Stored items:
________________________________________

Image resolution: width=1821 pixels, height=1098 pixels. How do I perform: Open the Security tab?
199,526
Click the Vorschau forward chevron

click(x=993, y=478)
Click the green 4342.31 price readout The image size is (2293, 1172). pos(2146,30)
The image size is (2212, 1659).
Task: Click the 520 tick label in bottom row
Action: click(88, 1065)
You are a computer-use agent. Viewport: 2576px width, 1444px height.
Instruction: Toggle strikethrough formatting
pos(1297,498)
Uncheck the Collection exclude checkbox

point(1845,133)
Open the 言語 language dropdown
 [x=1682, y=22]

________________________________________

• Directions for this task:
Every record is to be repeated exactly as it stands above.

• Response for this exercise:
Image resolution: width=1821 pixels, height=1098 pixels. How do I perform: Open the Security tab?
199,526
Click the Vorschau forward chevron

click(x=993, y=478)
Click the green 4342.31 price readout The image size is (2293, 1172). pos(2146,30)
The image size is (2212, 1659).
Task: Click the 520 tick label in bottom row
Action: click(88, 1065)
You are a computer-use agent. Viewport: 2576px width, 1444px height.
Instruction: Toggle strikethrough formatting
pos(1297,498)
Uncheck the Collection exclude checkbox

point(1845,133)
Open the 言語 language dropdown
 [x=1682, y=22]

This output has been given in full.